GoogleCloudPlatform / prometheus-engine

Google Cloud Managed Service for Prometheus libraries and manifests.
https://g.co/cloud/managedprometheus
Apache License 2.0
196 stars 92 forks source link

Collector resource requests are very low #964

Closed Harmelodic closed 5 months ago

Harmelodic commented 6 months ago

We were looking into the resource usage of Pods across our cluster and saw that the collector DaemonSet has quite low resource requests, and the Pods are consistently using well-above those requests.

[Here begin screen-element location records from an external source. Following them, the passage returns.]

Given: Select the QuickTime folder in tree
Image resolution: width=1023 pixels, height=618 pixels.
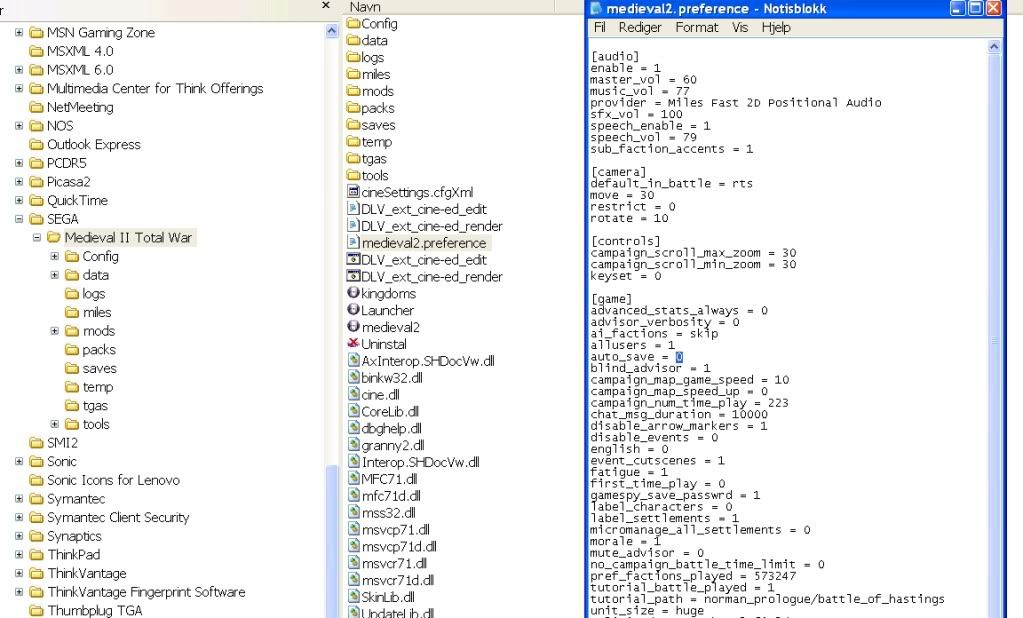Looking at the screenshot, I should point(77,200).

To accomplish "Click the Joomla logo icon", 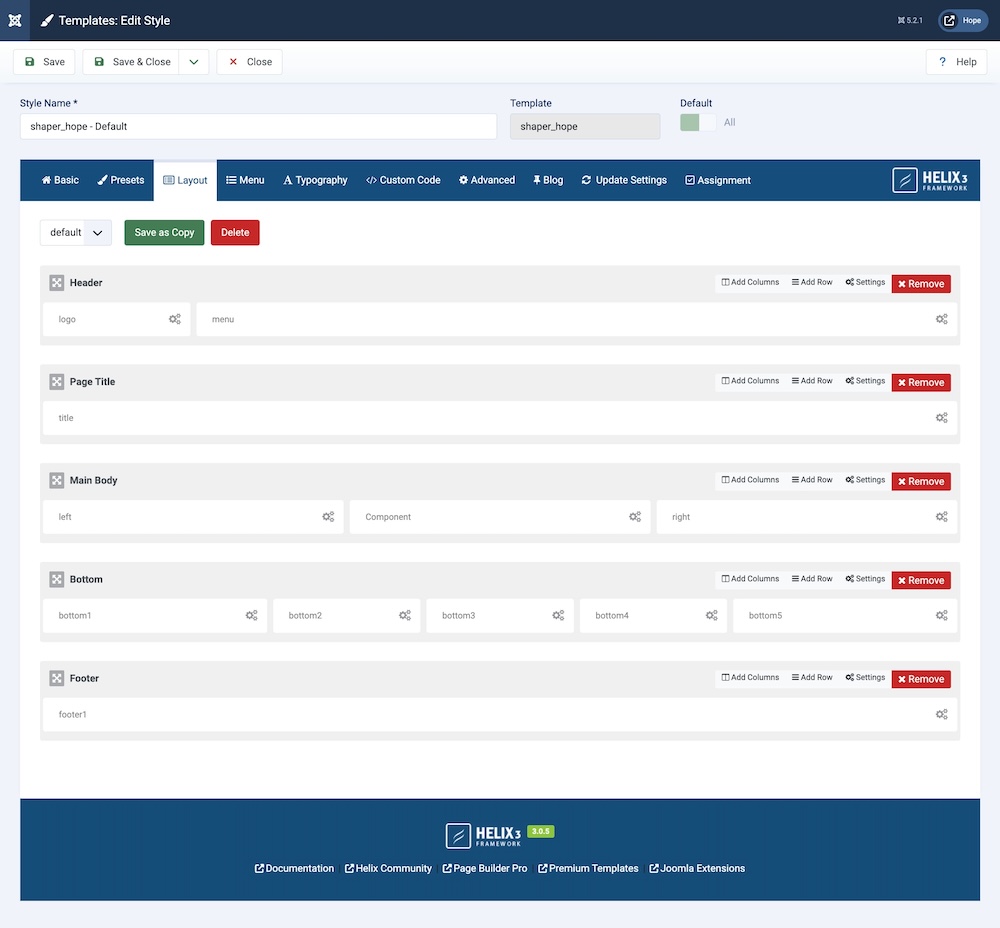I will tap(15, 20).
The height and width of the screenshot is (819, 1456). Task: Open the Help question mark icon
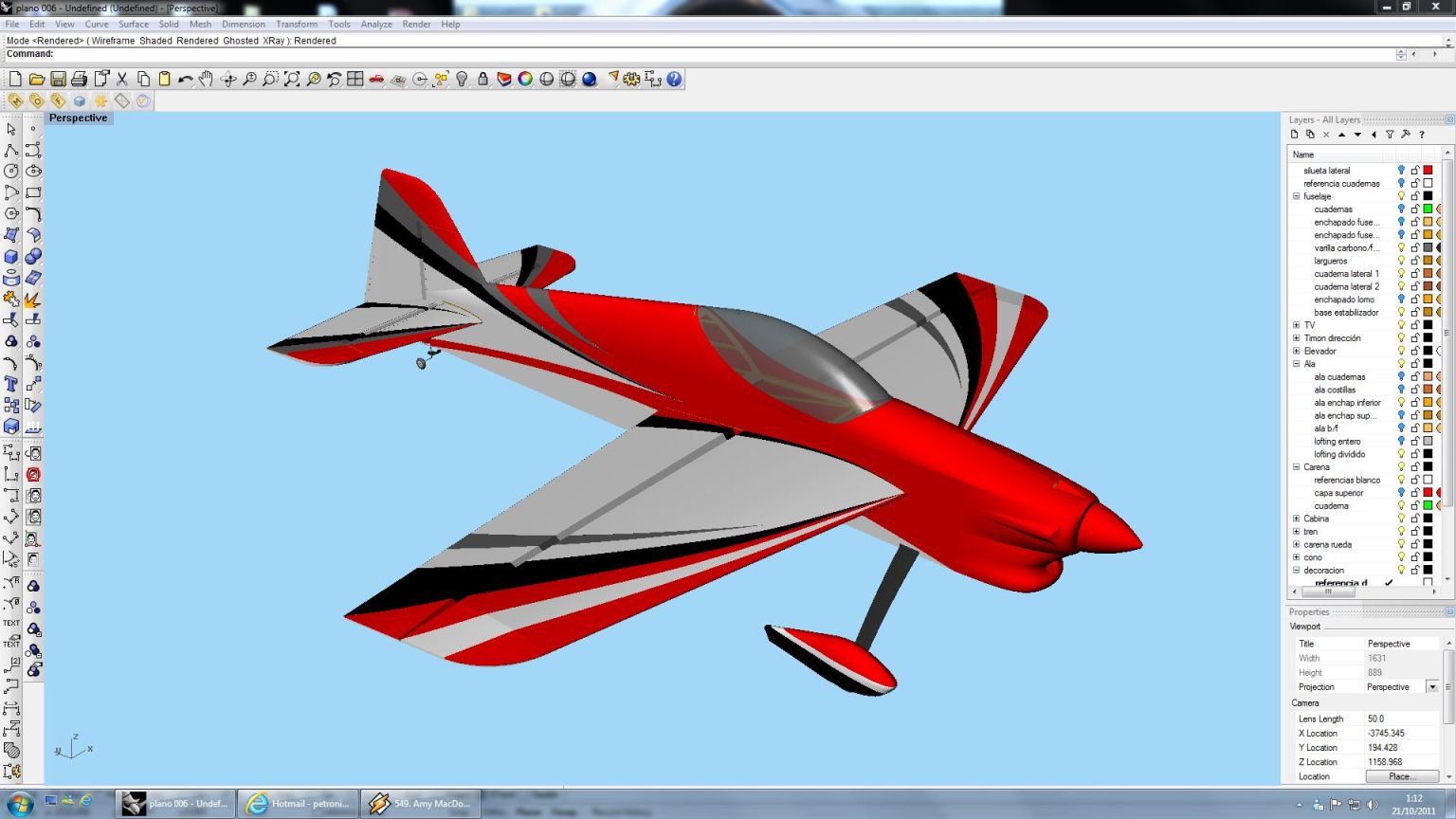674,80
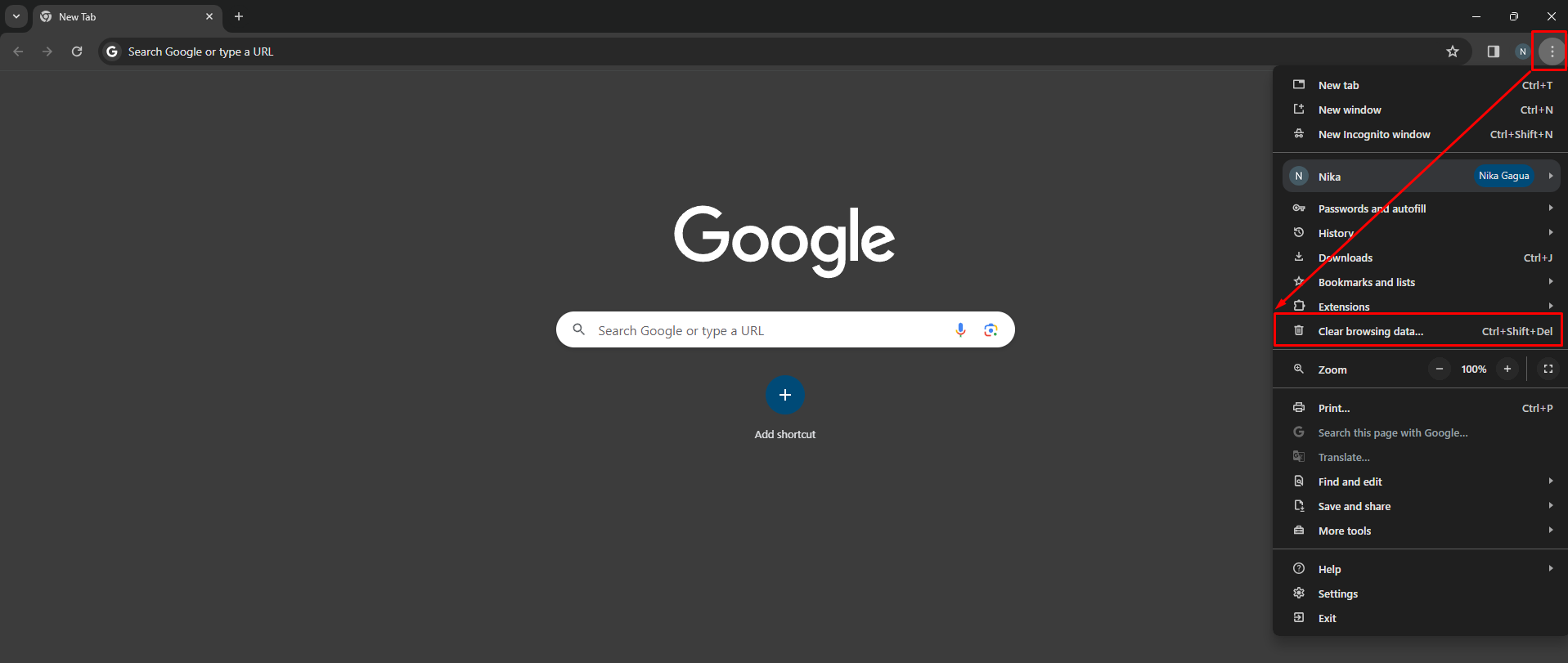Click the fullscreen icon beside zoom controls
Image resolution: width=1568 pixels, height=663 pixels.
click(x=1548, y=369)
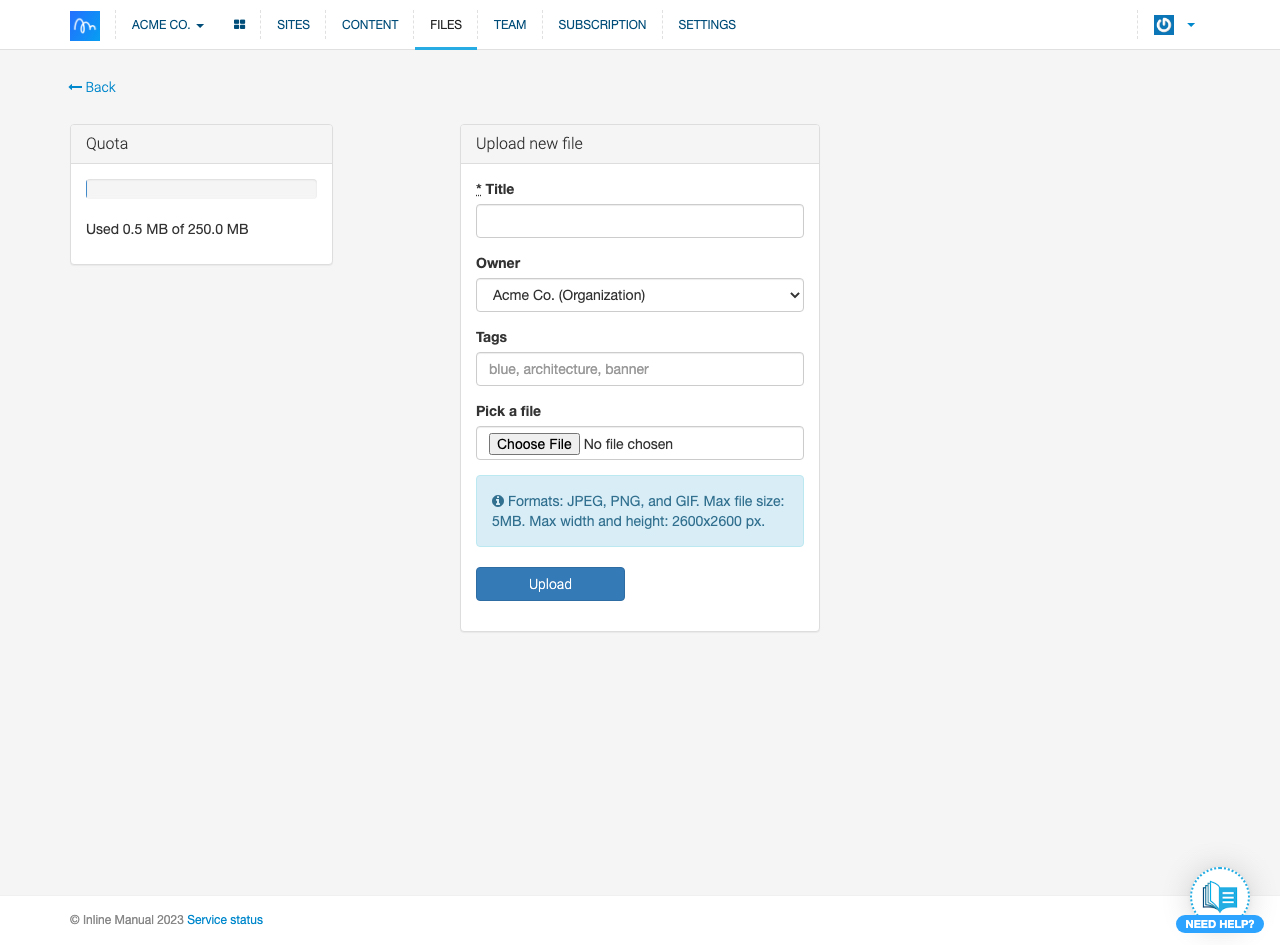Go to the Sites tab
Screen dimensions: 1280x945
click(x=293, y=25)
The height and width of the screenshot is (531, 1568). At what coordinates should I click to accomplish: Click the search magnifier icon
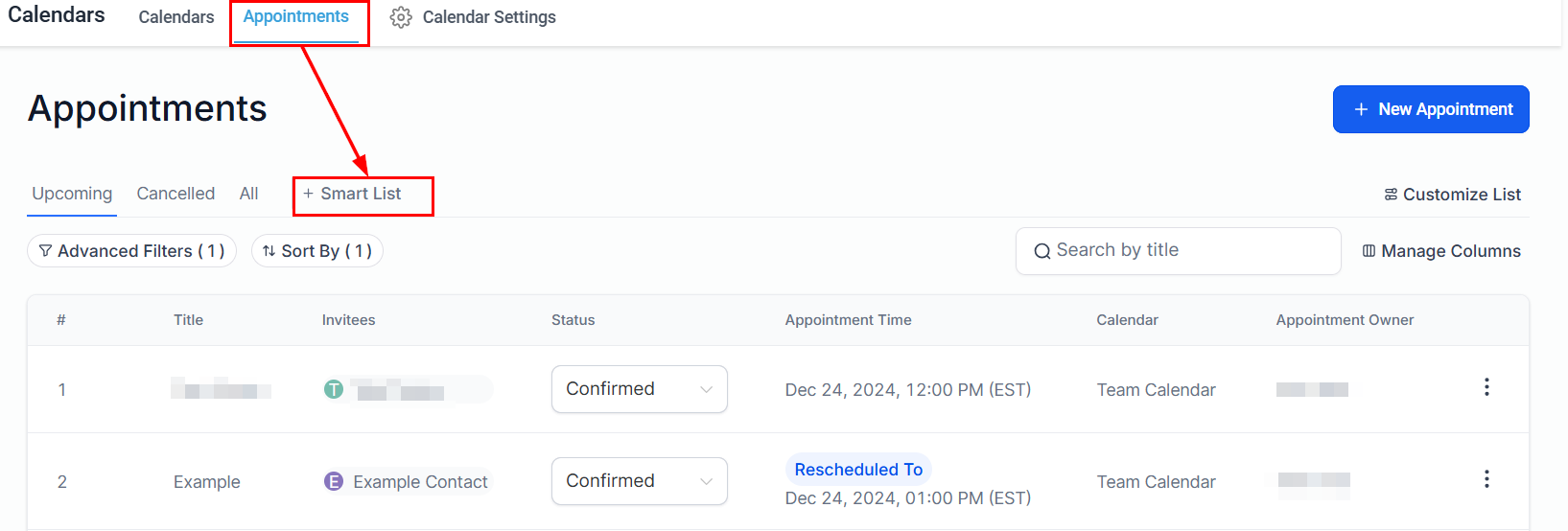pyautogui.click(x=1041, y=251)
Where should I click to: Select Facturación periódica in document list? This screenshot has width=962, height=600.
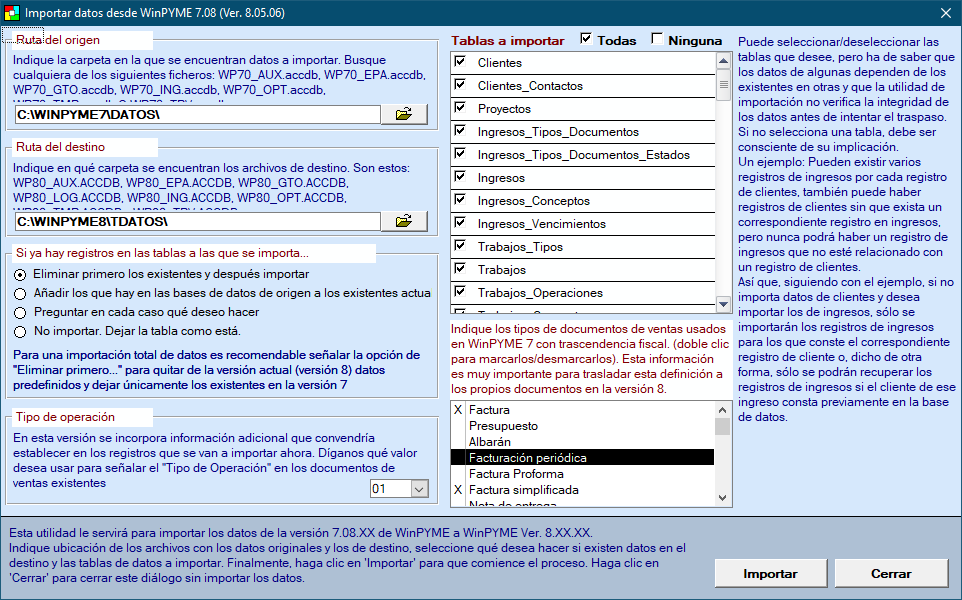pos(528,457)
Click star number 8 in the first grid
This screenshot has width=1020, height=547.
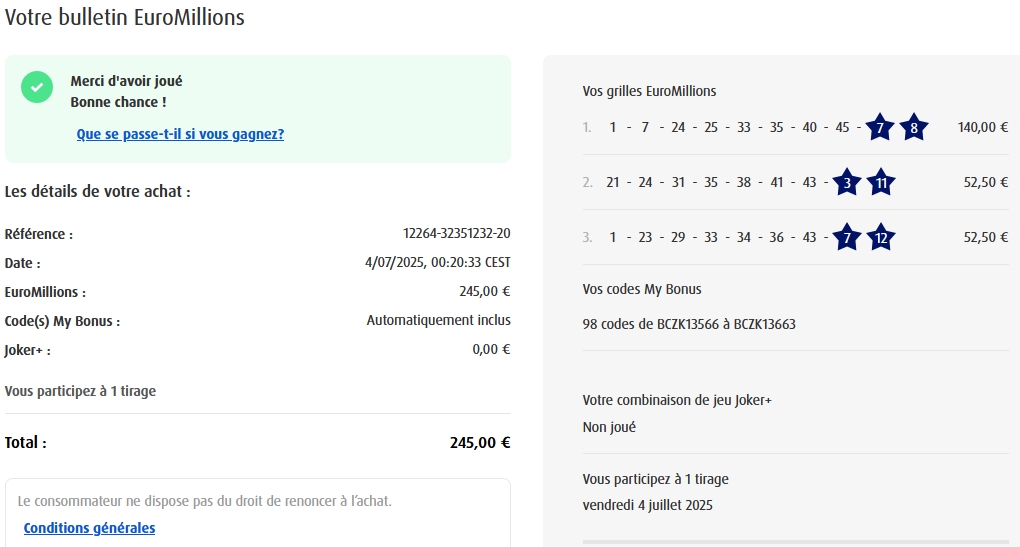(913, 128)
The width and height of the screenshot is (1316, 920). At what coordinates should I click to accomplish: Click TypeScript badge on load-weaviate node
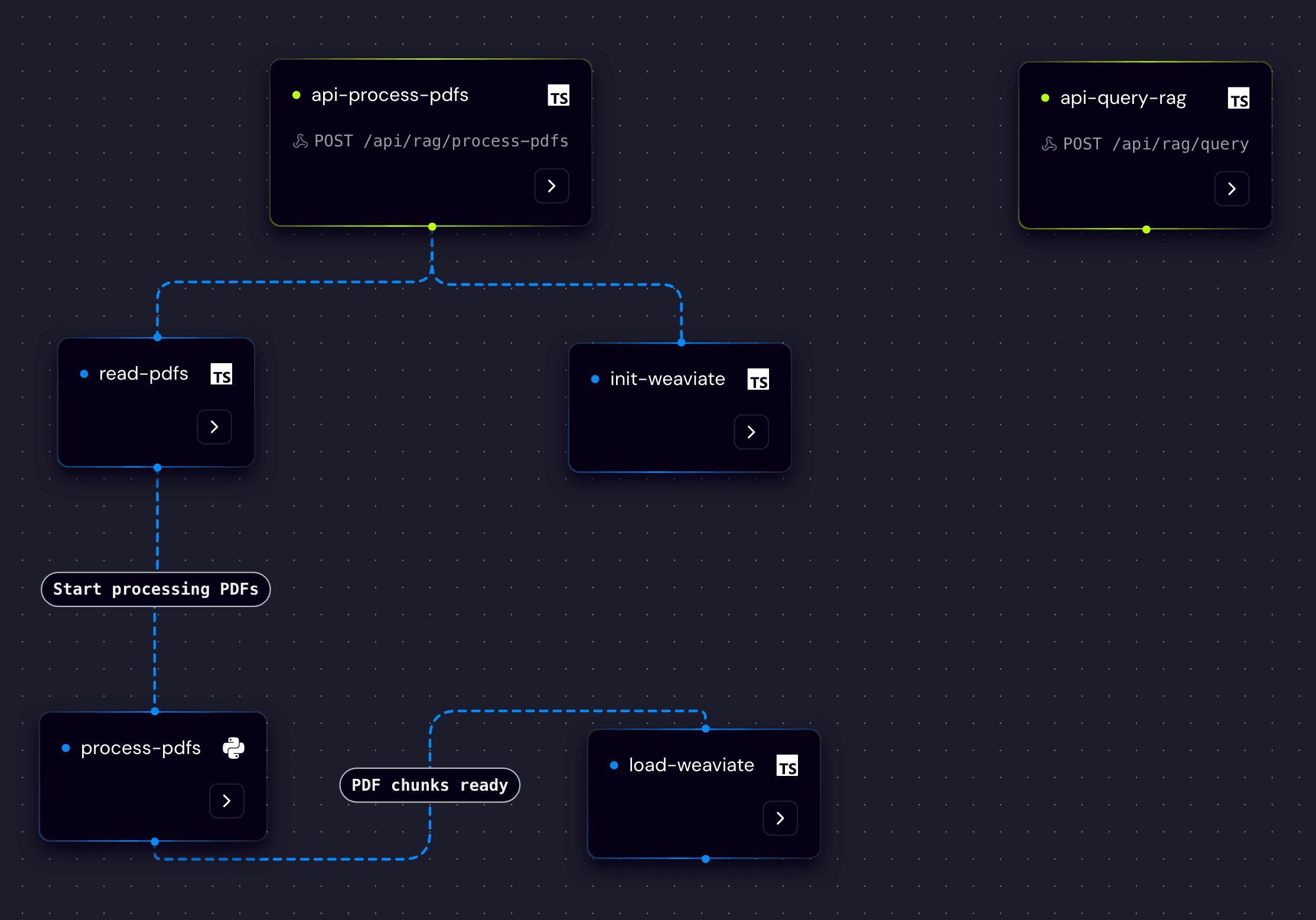(x=787, y=766)
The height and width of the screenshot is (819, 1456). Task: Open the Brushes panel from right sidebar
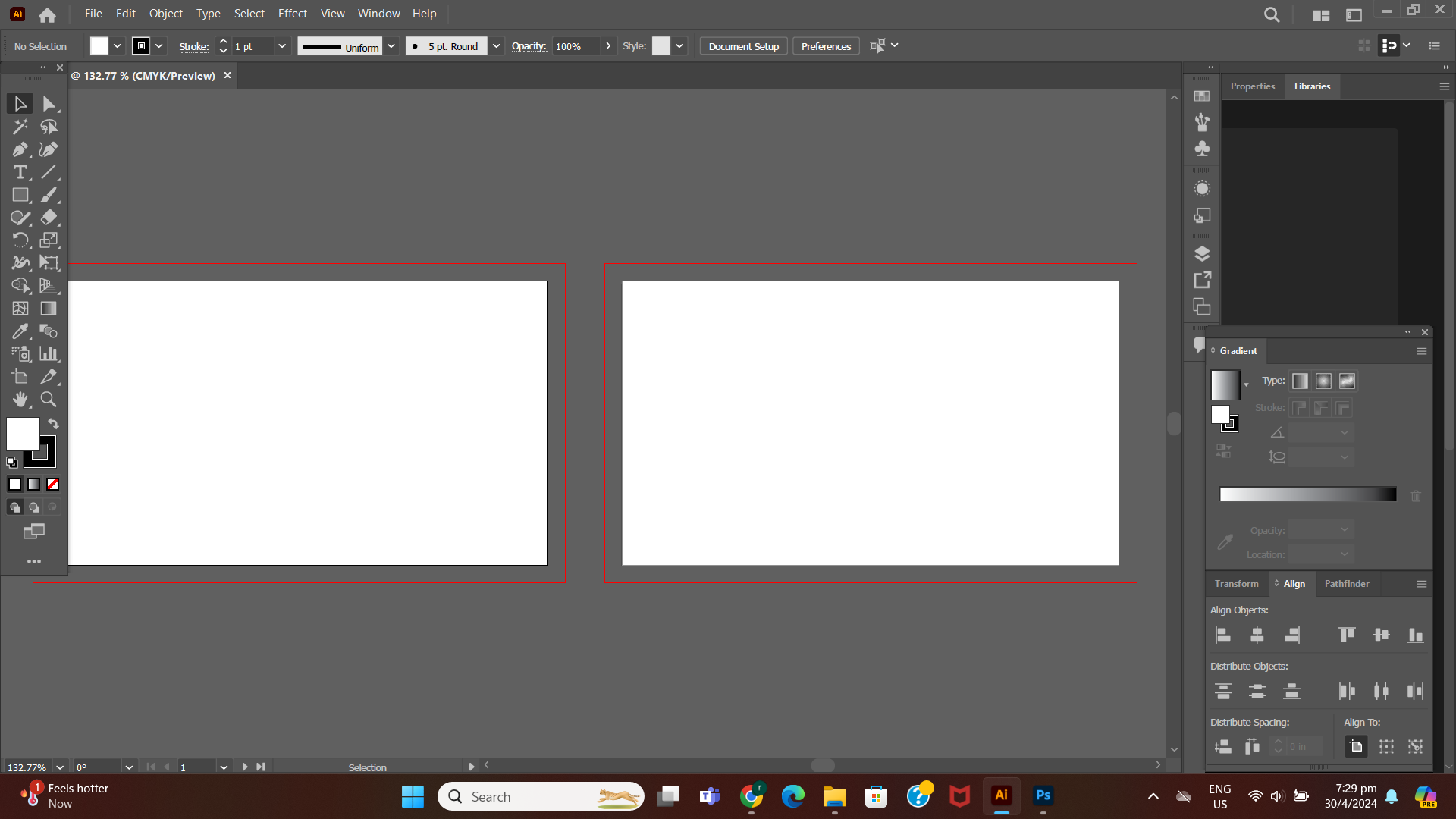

Looking into the DaemonSet config, we can see that the requested resources for the prometheus container in the collector Pods are:

resources:
  limits:
    memory: 3G
  requests:
     cpu: 4m
     memory: 32M

This results in the "CPU Request % Used" and the "Memory Request % Used" graphs in GKE showing very high usage percentages:

image

This is not optimal.

Please consider making resource requests configurable per cluster, or be more dynamic (using a VPA).

Incidentally, we noticed that there is a VPA example in this repo - however this example does not cover CPU and doesn't appear to be applied (when looking through the Manifests as part of the GCP Managed Prometheus documentation)

pintohutch commented 6 months ago

Hi @Harmelodic,

Thanks for reaching out.

This is not optimal.

Are you saying the graphs are not optimal? Or the YAML spec itself is not optimal? And can you elaborate on what you mean by "optimal"?

Please consider making resource requests configurable per cluster, or be more dynamic (using a VPA).

Sure - https://github.com/GoogleCloudPlatform/prometheus-engine/pull/943. This will be released in the coming weeks on GKE. Note: there are a few gotchas with using VPAs on a DaemonSet experiencing heterogenous resource usage, which is why it's an opt-in feature.

Incidentally, we noticed that there is a VPA example in this repo - however this example does not cover CPU and doesn't appear to be applied (when looking through the Manifests as part of the GCP Managed Prometheus documentation)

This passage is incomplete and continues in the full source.